Brief.
Collect every line of the entries below that contains the string "Объявления", treating uppercase and lowercase letters as distinct.

Data.
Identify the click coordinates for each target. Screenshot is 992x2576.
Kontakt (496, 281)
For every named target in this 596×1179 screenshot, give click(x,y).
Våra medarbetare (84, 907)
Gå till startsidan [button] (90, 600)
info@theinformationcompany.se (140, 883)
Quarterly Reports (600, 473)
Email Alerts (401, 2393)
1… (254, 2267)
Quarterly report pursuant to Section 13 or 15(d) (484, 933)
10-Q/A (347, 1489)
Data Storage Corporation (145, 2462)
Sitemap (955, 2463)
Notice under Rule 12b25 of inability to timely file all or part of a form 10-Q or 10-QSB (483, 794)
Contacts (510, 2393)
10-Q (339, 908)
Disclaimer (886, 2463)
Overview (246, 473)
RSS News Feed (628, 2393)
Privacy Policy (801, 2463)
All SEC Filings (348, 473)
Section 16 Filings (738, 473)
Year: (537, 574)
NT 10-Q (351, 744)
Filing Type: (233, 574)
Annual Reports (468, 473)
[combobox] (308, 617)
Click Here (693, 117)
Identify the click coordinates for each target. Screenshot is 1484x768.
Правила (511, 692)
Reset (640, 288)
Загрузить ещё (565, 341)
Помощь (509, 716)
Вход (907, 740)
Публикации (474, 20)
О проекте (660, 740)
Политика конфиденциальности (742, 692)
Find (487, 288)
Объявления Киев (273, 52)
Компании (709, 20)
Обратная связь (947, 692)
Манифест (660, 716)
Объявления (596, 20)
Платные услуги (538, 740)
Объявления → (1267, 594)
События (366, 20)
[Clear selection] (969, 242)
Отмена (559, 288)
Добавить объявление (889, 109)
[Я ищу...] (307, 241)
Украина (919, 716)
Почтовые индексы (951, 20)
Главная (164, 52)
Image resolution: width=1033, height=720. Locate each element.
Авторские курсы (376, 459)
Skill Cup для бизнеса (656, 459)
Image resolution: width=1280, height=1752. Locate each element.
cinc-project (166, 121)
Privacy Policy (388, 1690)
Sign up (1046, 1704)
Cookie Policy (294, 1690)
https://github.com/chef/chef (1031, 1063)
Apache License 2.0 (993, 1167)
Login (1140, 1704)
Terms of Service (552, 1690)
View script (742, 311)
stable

Reply.
Объявления Киев (273, 52)
Объявления (596, 20)
Объявления → (1267, 594)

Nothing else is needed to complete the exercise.